対象の文章:
◇ ◇ ◇ ◇ ◇ ◇ ◇
実は他にも和船の模型も撮ってはあったのだが、如何せん写りが悪い…orz
キャプションや背後の説明文が読めん。字が小さくて読めな〜い!ミヽ(`ω´*)ノ彡
多分、一番奥のちょっと大きめで、屋根の柱が立っていて筵を張れば日除けになる感じな船が「三十石船」なのではないか?と推察。あー、でも引き綱を張るための縦柱がないなぁ。。。
=三十石船の由来=
徳川の初期、世相の安定とともに淀川で結ばれていた伏見・大阪間の交通機関として旅客専用の船“三十石船”が登場します。米を三十石積めることから三十石船と呼ばれ、別名を過書船(*注1)とも云われていました。
*注1…過書船:
もとは過書(関所の通行証)を持つ船の意だったが、江戸時代には
淀川の貨客輸送にあたった川船を指すようになった。
○全長:56尺(約 17 m)
◇ ◇ ◇ ◇ ◇ ◇ ◇
データ:
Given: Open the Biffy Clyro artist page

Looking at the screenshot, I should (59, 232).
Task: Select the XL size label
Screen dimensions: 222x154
◇ ◇ ◇ ◇ ◇ ◇ ◇
課題の内容:
a. 三十石船に関する文章から、「徳川の初期、世相の安定とともに淀川で結ばれていた伏見・大阪間の交通機関として旅客専用の船“三十石船”が登場します。」という一文を英語に訳してください。
b. 三十石船に関する文章によると、三十石船はなぜその名で呼ばれたのですか。
c. 三十石船に関する文章の一部を書き写してください。「実は他にも和船の模型も撮ってはあったのだが、如何せん写りが悪い…orz」という語句を含む箇所から始め、「淀川の貨客輸送にあたった川船を指すようになった。」まで写したら止めてください。
データはこの練習ではまったく使いません。

解答:
a. In the early Tokugawa period, as society became stable, a passenger-only boat called the "sanjukkoku-bune" appeared as a means of transportation between Fushimi and Osaka, which were linked by the Yodo River.

b. 米を三十石積めることから、そう呼ばれました。

c.
実は他にも和船の模型も撮ってはあったのだが、如何せん写りが悪い…orz
キャプションや背後の説明文が読めん。字が小さくて読めな〜い!ミヽ(`ω´*)ノ彡
多分、一番奥のちょっと大きめで、屋根の柱が立っていて筵を張れば日除けになる感じな船が「三十石船」なのではないか?と推察。あー、でも引き綱を張るための縦柱がないなぁ。。。
=三十石船の由来=
徳川の初期、世相の安定とともに淀川で結ばれていた伏見・大阪間の交通機関として旅客専用の船“三十石船”が登場します。米を三十石積めることから三十石船と呼ばれ、別名を過書船(*注1)とも云われていました。
*注1…過書船:
もとは過書(関所の通行証)を持つ船の意だったが、江戸時代には
淀川の貨客輸送にあたった川船を指すようになった。